Context: In city after city, researchers have noticed that wealthier areas often support a greater diversity of plant and animal species (“biodiversity”) compared to poorer areas. There is even a name for this pattern, “The Luxury Effect,” which suggests that high socioeconomic status (“SES” – in the form of wealth or political power, for example) buys resources such as land, time, and labor, which can be used to increase local biodiversity.
Interestingly, this pattern does not occur in every city. What’s going on? How and why do patterns differ between cities and what can we learn from these differences?
Action: As part of the UrBioNet Social-ecological Linkages working group, we found 84 case studies from 34 cities in which researchers assessed SES-biodiversity relationships. We used fuzzy-set qualitative comparative analysis (fsQCA) to evaluate combinations of factors that explain why these relationships vary city to city.
Result: While most cases showed positive SES-biodiversity relationships, we identified circumstances in which inequality in biodiversity was reduced through certain urban designs and social policies. In publishing and communicating our findings we hope to provide a framework for future researchers and city planners to use to ensure that everyone in the city has access to biodiversity.
Check out the links below to learn more:
- Our paper in Landscape and Urban Planning, “Urban socioeconomic inequality and biodiversity often converge, but not always: A global meta-analysis“
- The Urban Biodiversity Research Coordination Network (UrBioNet) website and an early explanation of the project.

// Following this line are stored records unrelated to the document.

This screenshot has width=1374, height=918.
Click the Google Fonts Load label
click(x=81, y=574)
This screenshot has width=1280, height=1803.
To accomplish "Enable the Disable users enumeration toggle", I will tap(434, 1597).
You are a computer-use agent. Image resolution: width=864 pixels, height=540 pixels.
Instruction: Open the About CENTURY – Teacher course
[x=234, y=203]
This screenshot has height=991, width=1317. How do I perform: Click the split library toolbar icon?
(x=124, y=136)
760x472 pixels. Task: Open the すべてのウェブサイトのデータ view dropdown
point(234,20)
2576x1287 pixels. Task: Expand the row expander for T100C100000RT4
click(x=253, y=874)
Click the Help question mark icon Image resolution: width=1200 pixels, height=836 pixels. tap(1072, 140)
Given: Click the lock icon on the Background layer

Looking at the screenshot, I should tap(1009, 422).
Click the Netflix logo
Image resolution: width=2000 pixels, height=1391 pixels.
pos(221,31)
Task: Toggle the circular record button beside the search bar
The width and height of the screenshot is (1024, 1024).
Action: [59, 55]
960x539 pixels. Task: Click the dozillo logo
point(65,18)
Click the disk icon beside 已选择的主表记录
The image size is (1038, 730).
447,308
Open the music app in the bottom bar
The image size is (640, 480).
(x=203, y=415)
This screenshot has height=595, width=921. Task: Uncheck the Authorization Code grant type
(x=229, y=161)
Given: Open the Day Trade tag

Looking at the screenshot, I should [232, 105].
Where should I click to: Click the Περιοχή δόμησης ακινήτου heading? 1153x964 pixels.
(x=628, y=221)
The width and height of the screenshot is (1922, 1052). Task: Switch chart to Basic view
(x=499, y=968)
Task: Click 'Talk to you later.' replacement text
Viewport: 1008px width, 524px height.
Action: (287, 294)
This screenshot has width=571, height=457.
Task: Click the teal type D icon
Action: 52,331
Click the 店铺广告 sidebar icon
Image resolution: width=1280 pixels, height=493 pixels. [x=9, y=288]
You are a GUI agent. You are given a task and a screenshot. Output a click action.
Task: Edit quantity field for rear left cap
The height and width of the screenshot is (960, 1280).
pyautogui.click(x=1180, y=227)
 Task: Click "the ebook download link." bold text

- The Warren Urban Ecology Lab at UMass Amherst, always generating new research about urban ecology.
- A blog posts I wrote for That’s Life [Science] (TLS) about why some people’s homes are full of plants and other’s are not.
- A blog post written by Lohitha Madhireddy, a UMass undergrad who has helped with this project, about the complications of studying the “luxury effect.”
- Two TLS posts I wrote about experiencing biodiversity, through the lens of Pokemon Go. Part 1 and Part 2.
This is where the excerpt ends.